柴犬主任の可愛い人
兄とのことを私から質問攻めされた柴主任は、職場スマイルでそれを躱し続けては答えてくれない。
私がどれだけ、成人男性なんだから多少のそういう類いの興味があってもおかしくはないし、寧ろ正常。何をしていても引かないから大丈夫、兄嫁からも浪費はいけないから真相を知りたいと頼まれてると言っても、笑顔の鉄壁は崩れなかった。
こうなりゃ土下座かっ。道端でも抵抗なく出来るぞ、ましてや伊呂波の床なんて容易いものだと席を立ち、片手片膝を床につけようとしたとき、ちょっと焦った柴主任は、とってつけたように話題の方向転換を試みたのだった。
「恋人が住んでいるマンション――そこが過去の婚約者との生活を想定して買ったもの――に、例えば一緒に住んでいくことは、女性からしたら嫌ですか?」
「……は?」
「支倉はどう?」
きょとん顔のあと、無視して仕事に戻ろうとする華さんを柴主任は引き留めた。今日はもう他にお客はいないことだし、女将なら常連の会話に付き合うくらいはしないとと説教して。
「そこに一時期でも暮らしてたら、そりゃあ最初は思うところもあるでしょうよ。この家具は二人で選んだものかなとか、……とりあえずベッドは替えてほしいわね」
柴くんとこレベルなら特に抵抗はないんじゃないかしら、と華さんは柴主任の部屋を思い浮かべているのか視線を宙にさ迷わせた。
あの、現在柴主任がお住まいのマンションは、やはりそういう目的で購入したものらしい。
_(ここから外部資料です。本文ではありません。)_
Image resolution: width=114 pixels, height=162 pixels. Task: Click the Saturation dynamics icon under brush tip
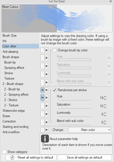[x=109, y=66]
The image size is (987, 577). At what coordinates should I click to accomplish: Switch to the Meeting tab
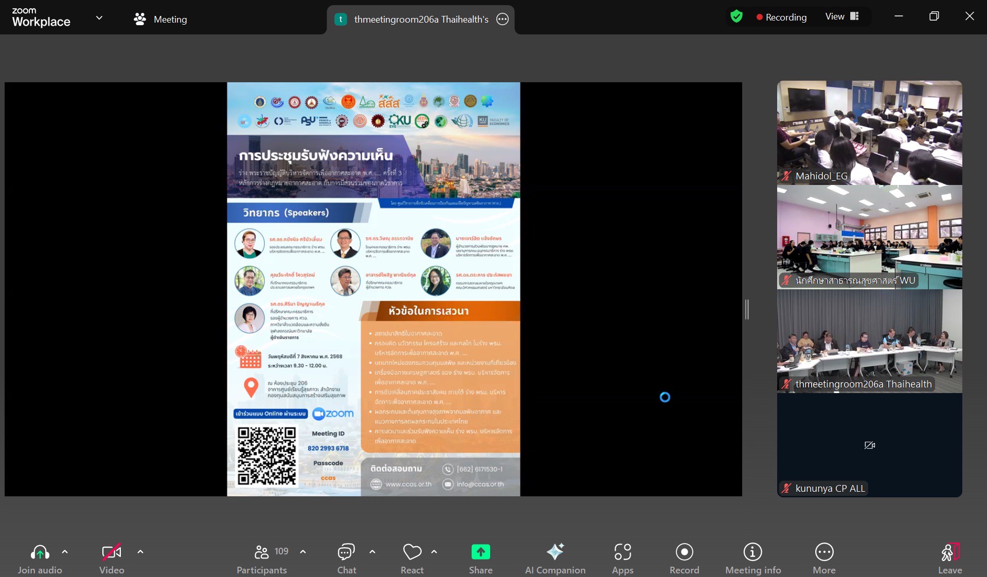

けど選んだのは柴主任の思うようにしてくれたらと言われた結果のあそこ。もうその頃には裏切られていたのかもしれない。家具は、ベッド以外は買い揃える前に例の事件があったから独身時代のときのまま。……独身時代って、今も昔もそうだから語弊があるか……まあいっか。ニュアンスニュアンス。
ベッド。一度、不本意ながらもお借りしてしまったそれは、とんでもなく寝心地が良かった。……あれ? ということは、私が初めて本人以外であのベッドに寝た人物?
そうかもしれないと胸熱になり、違うかもしれないと狼狽え、……けど、誰と使う目的での購入かを思い出して、鳩尾にグーパンチかまされた気分になった。